Develop and verify coupling program of the neutron physics and thermal hydraulic for MSR

WEI Quan1,2, GUO Wei1, WANG Hailing1, CHEN Jingen1, CAI Xiangzhou1   

  1. 1. Shanghai Institute of Applied Physics, Chinese Academy of Sciences, Jiading Campus, Shanghai 201800, China;
    2. University of Chinese Academy of Sciences, Beijing 100049, China
  • Received:2017-04-10 Revised:2017-05-12 Online:2017-10-10 Published:2017-09-29
  • Supported by:
    Supported by National Natural Science Foundation of China (No.91326201), Strategic Priority Research Program of Chinese Academy of Sciences (No.XDA02010000), the Frontier Science Key Program of Chinese Academy of Sciences (No.QYZDY-SSW-JSC016)

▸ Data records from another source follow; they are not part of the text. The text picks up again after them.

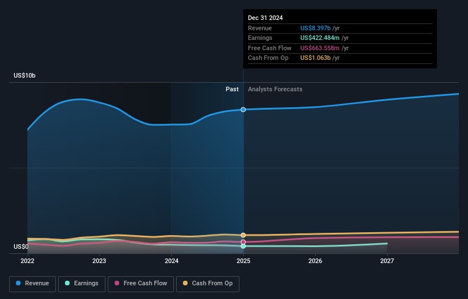Click the orange Cash From Op marker at 2025

click(243, 235)
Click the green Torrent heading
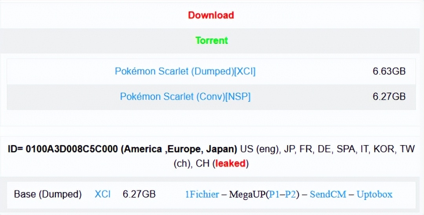This screenshot has height=215, width=424. click(x=212, y=40)

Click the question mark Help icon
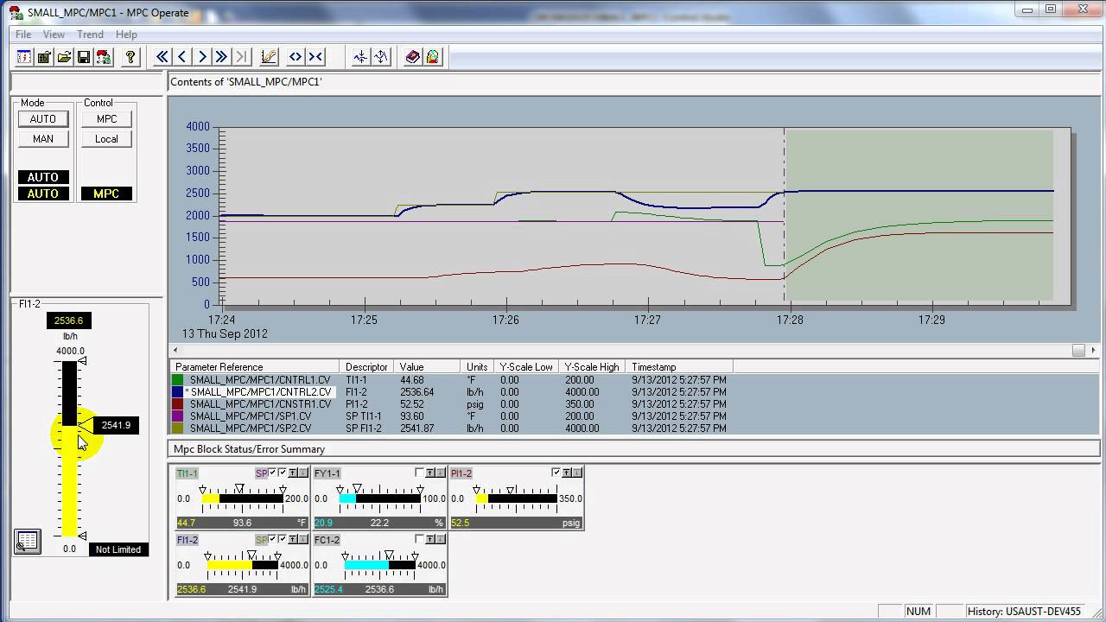coord(130,57)
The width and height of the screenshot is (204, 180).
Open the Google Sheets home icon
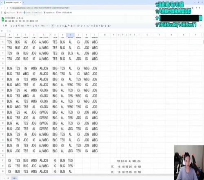(x=2, y=19)
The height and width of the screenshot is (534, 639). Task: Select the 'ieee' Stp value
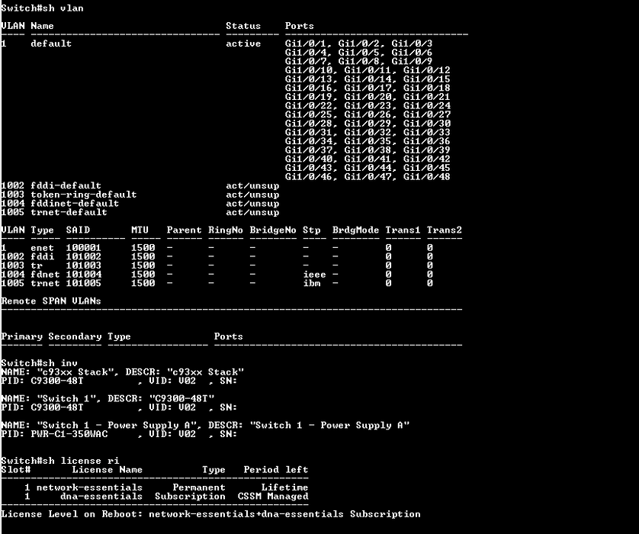coord(314,275)
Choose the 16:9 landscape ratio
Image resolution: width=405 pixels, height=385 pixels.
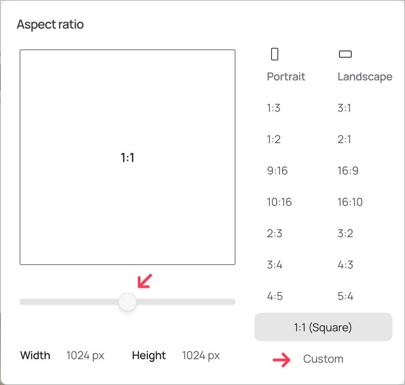point(348,171)
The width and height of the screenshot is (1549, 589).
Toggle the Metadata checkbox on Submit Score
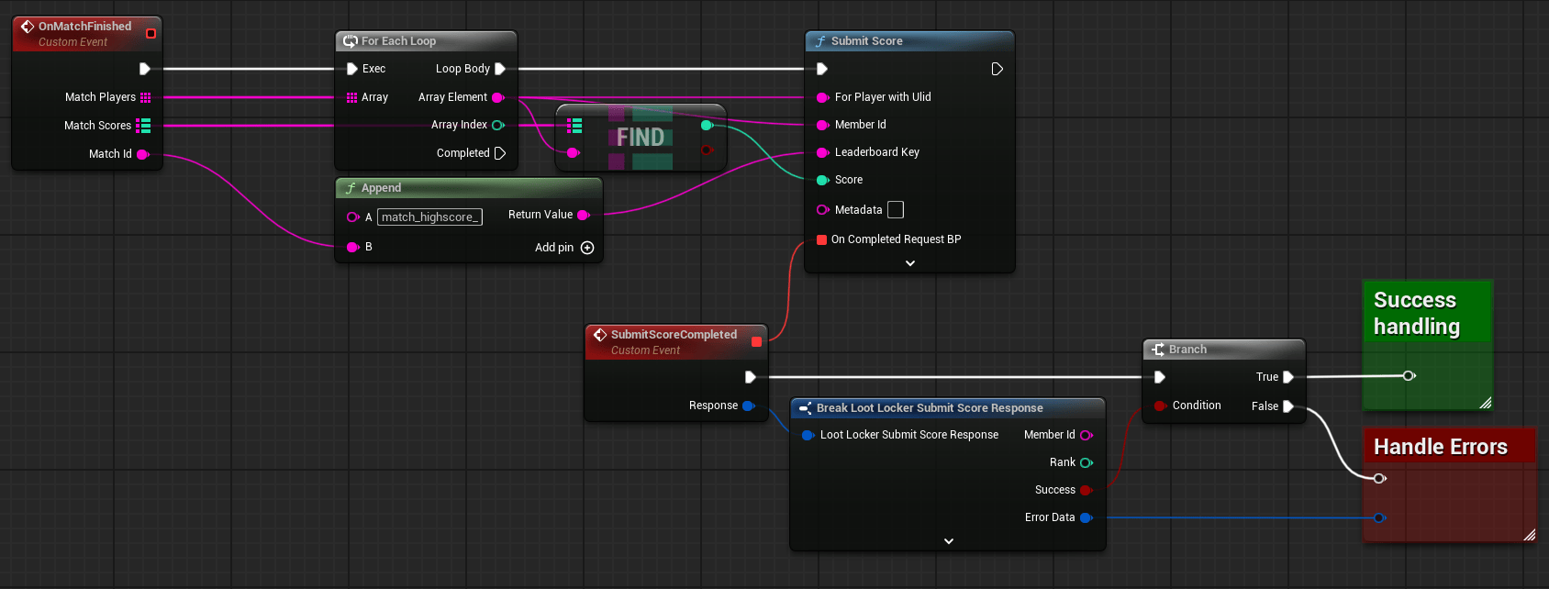pyautogui.click(x=896, y=210)
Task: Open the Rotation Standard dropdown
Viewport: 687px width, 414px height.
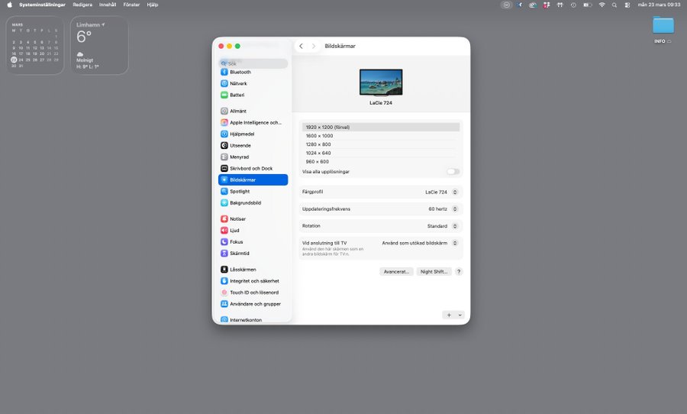Action: pyautogui.click(x=443, y=226)
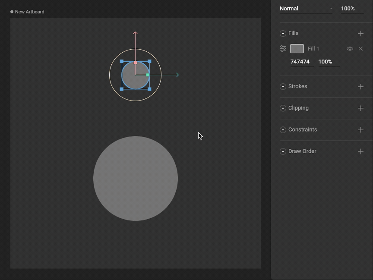This screenshot has height=280, width=373.
Task: Collapse the Strokes section chevron
Action: [283, 87]
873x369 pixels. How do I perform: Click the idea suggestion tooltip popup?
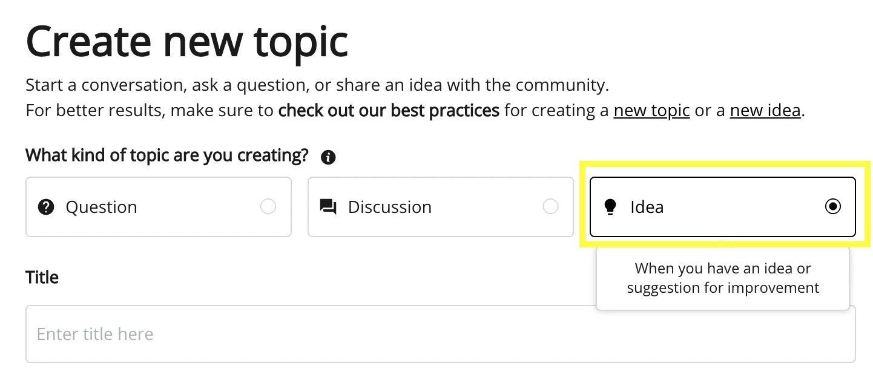(x=723, y=278)
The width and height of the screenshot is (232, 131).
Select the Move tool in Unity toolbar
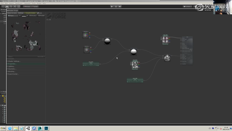tap(7, 6)
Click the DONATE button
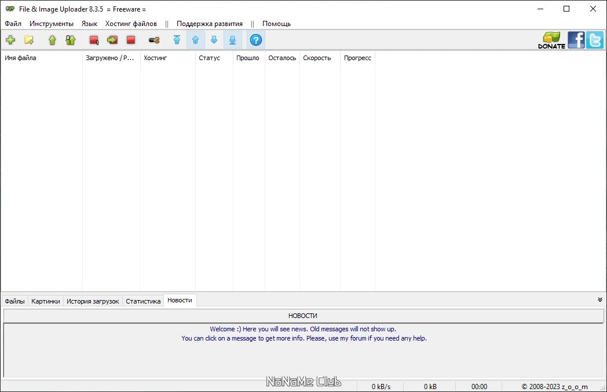Image resolution: width=607 pixels, height=392 pixels. pyautogui.click(x=551, y=40)
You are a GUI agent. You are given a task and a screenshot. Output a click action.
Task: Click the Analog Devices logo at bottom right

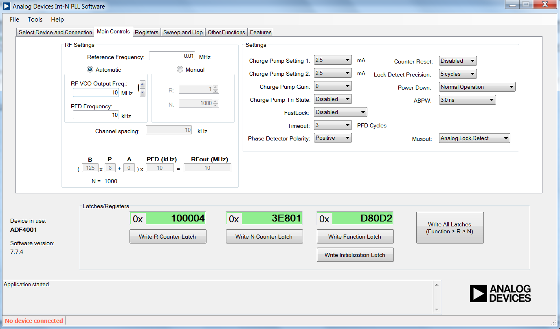500,293
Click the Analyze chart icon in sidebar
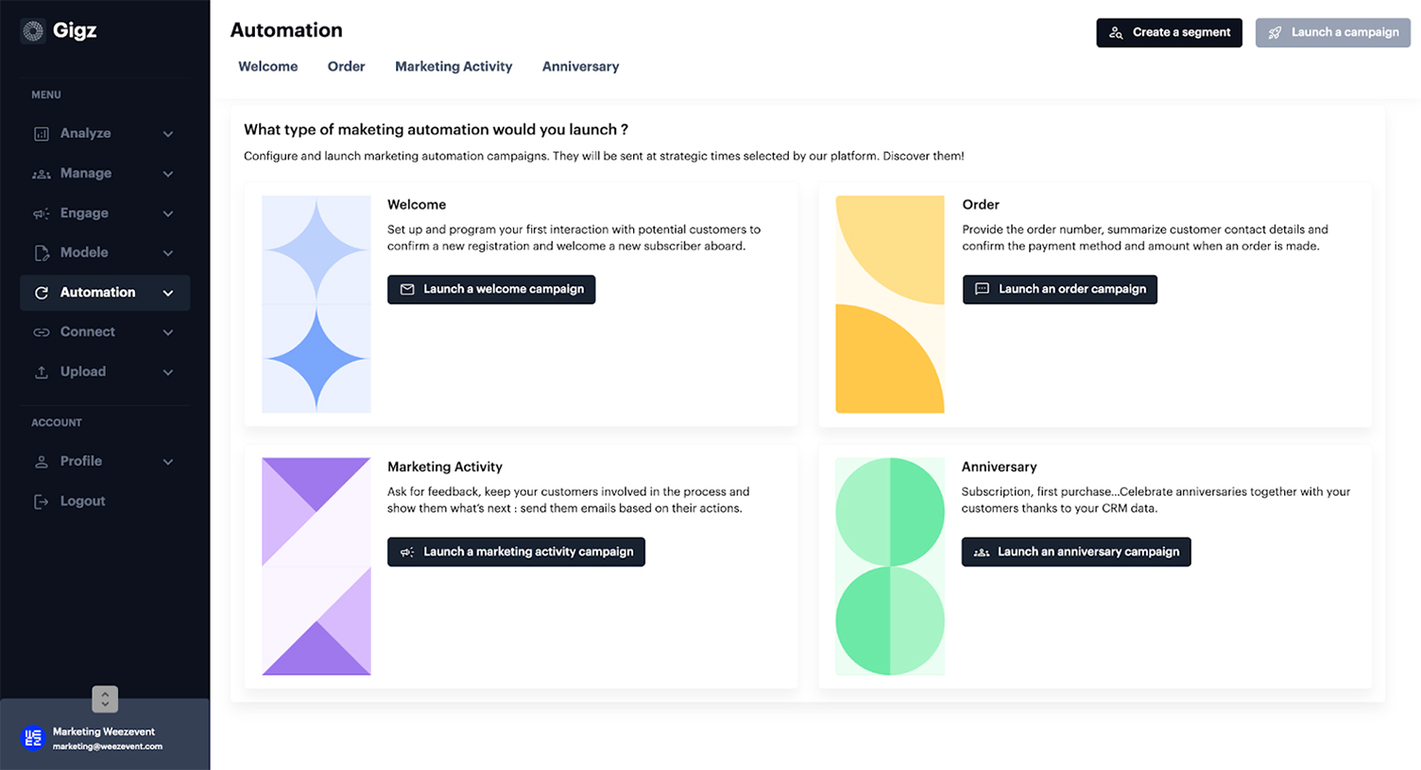The width and height of the screenshot is (1421, 770). 42,134
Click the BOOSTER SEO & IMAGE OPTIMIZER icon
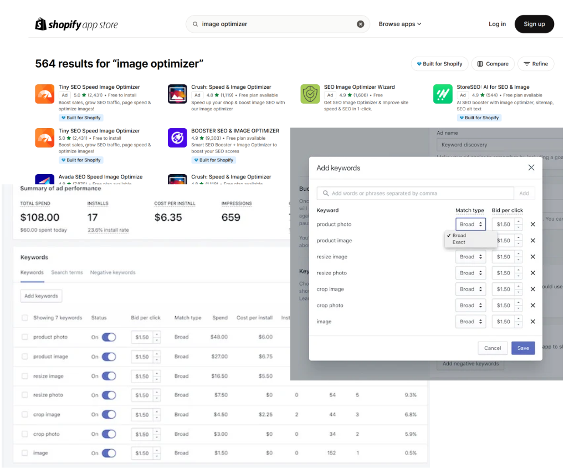This screenshot has height=468, width=564. tap(177, 138)
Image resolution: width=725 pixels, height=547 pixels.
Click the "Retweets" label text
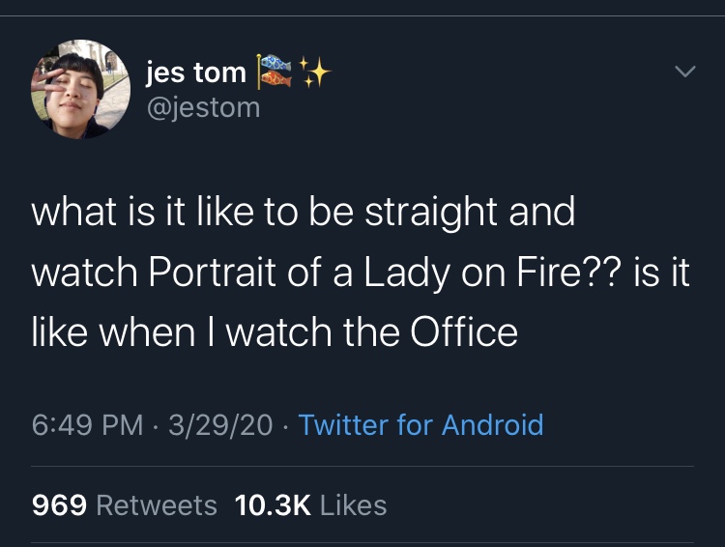157,504
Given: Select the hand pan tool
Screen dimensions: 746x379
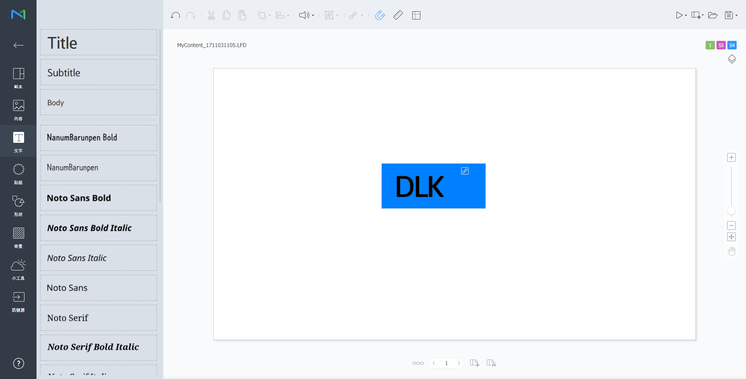Looking at the screenshot, I should pyautogui.click(x=732, y=251).
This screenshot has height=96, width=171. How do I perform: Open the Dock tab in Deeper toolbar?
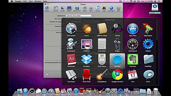click(x=69, y=9)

Abstract: Background: As one of the six candidates for the Generation IV reactor types, molten salt reactor (MSR) is characterized by its use of the fluid-fuel. Compared with solid-fuel reactors, there are some differences in physics for liquid fuel reactor. The fluid-fuel not only serves as the fuel, but also serves as both the coolant and the moderator, hence a must for the neutron physics coupling with the thermal-hydraulic. Due to fuel flow in MSR, the delayed neutron precursors (DNP) partly flow out and decay outside of the reactor core, resulting in reactivity losses in the core. Purpose: This study aims to develop and verify coupling program of neutron physics and thermal-hydraulic for MSR. Methods: Distribution of DNP and temperature is different from solid-fuel reactor, it is necessary to study the change of relevant physical parameters in MSR under different operating conditions. Considering the flow of DNP impacting on MSR, a new space-time neutron dynamics program was developed to couple with the thermal-hydraulics program on the basis of two-dimensional RZ cylindrical geometry. The unprotected pump driven transient and inlet fuel temperature overcooling/overheating transient was simulated to analyze the intrinsic safety of MSR. Results: The related experimental data in molten salt reactor experiment (MSRE) were verified by coupling calculation of neutron dynamics and thermal hydraulics, and the results showed that simulated data was in good agreement with the experiment results. Conclusion: The program is available in simulating related experimental data in MSRE, and MSR has intrinsic safety.

Key words: MSR, Delayed neutron precursors, Reactivity, Intrinsic safety

CLC Number: 

  • TL364